Enhanced Tax Incentives


2016/02/02


Compiled by Nancy Brannon
 
In December 2015, in rare bipartisan action, the U.S. Senate and House passed the bill to make the tax incentive for conservation easement donations permanent. The president signed the bill into law on December 18, 2015, and the incentive will apply retroactively to January 1, 2015. This incentive is considered to be some of the most important conservation legislation in 20 years. Farmers, landowners and the public will directly benefit from the incentive that encourages landowners to place a conservation easement on their land to protect important natural, agricultural, historic, and working lands.

First enacted as a temporary provision in 2006, the tax incentive expired December 31, 2014, yet is directly responsible for conserving more than 2 million acres of America’s natural outdoor heritage. With the enhanced incentive in place, the pace of land conservation increased by about 33 percent, exceeding one million acres per year.  
 
“This legislation is good news for Tennessee’s small and large family farms,” said Gary Moore, the farmland conservation director for The Land Trust for Tennessee. 
 
“Tennessee family farmers who keep our farmland productive, support our economy, and protect the health and cultural heritage of Tennessee communities have earned a break,” said Moore. “These enhanced tax incentives will protect Tennessee farmland by supporting the families who are the backbone of our rural economies and better enable them to pass along the farming way of life to the next generation.”

In an op-ed to the Nashville Tennessean, Todd Jennings, talked about how the enhanced incentives can be a game-changer for full-time farmers and land owners alike in Tennessee.
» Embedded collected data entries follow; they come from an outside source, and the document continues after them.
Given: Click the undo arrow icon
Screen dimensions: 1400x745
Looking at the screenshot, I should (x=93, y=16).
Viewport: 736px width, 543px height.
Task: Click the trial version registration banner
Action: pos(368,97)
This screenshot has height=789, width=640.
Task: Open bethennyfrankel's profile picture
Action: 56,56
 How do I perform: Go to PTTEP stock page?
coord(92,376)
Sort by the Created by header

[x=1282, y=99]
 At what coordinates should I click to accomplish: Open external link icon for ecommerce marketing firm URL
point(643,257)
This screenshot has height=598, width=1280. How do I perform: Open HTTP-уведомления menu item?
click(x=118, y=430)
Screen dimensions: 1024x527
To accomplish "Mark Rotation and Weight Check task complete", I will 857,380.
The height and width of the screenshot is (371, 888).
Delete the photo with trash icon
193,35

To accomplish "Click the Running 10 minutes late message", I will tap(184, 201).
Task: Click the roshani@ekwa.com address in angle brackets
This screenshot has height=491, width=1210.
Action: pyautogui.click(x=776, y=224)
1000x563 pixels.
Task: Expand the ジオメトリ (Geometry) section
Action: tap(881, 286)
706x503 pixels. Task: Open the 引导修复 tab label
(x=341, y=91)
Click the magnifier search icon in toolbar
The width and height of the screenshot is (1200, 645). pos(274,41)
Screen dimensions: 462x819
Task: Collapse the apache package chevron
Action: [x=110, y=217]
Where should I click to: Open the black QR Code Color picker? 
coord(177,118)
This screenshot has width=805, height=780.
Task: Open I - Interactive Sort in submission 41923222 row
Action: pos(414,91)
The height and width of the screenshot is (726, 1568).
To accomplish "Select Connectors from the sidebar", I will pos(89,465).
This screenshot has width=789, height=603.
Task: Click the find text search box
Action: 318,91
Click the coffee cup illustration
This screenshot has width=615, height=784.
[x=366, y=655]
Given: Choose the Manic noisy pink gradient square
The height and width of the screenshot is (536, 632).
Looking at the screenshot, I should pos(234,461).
Todd has a Century Farm with a conservation easement. Just as important, he is in the agriculture business, visiting farmers in nearly every county across the state each year. 

The Land Trust Alliance explains how to use the Federal Conservation Tax Deduction. “The federal conservation tax deduction allows landowners to deduct all or part of the value of a donated easement from their taxable income. If you own land with important natural or historic resources, donating a voluntary conservation easement (also called conservation agreement) can be one of the smartest ways to conserve the land you love, while maintaining your private property rights and realizing significant federal tax benefits. The conservation tax incentive:
 
Raises the deduction a donor can take for donating a conservation easement from 30 percent of his or her income in any year to 50 percent;

Allows qualifying farmers and ranchers to deduct up to 100 percent of their income; and Extends the carry-forward period for a donor to take tax deductions for a voluntary conservation agreement from 5 to 15 years.

“These changes apply to donations made at any time in 2016 and to all donations made after that. This is a powerful tool for allowing modest-income donors to receive greater credit for donating a very valuable conservation easement on property they own. For land trusts, this translates to the possibility of protecting much more land through the use of conservation easements.
 
“A conservation easement is a legal agreement between a landowner and a land trust or government agency that permanently limits uses of the land in order to protect its conservation values. It allows landowners to continue to own and use their land, and they can also sell it or pass it on to heirs.

“When you donate a conservation easement to a land trust, you give up some of the rights associated with the land,” such as the right to build a subdivision or commercial development, “while retaining the right to grow crops” or animals or hunt the land, and other uses. Future owners will also be bound by the easement’s terms. The land trust is responsible for making sure the easement’s terms are followed.

“Conservation easements offer great flexibility. An easement on property containing rare wildlife habitat might prohibit any development, for example, while an easement on a farm might allow continued farming and the addition of agricultural structures. An easement may apply to all or a portion of the property, and need not require public access.

“A landowner sometimes sells a conservation easement, but more often easements are donated to a land trust. If the donation benefits the public by permanently protecting important conservation resources, and meets other federal tax code requirements, it can qualify as a tax-deductible charitable donation. Easement values vary greatly; in general, the highest easement values result from tracts of developable open space under intense development pressure. In some jurisdictions, placing an easement on your property may also result in property tax savings.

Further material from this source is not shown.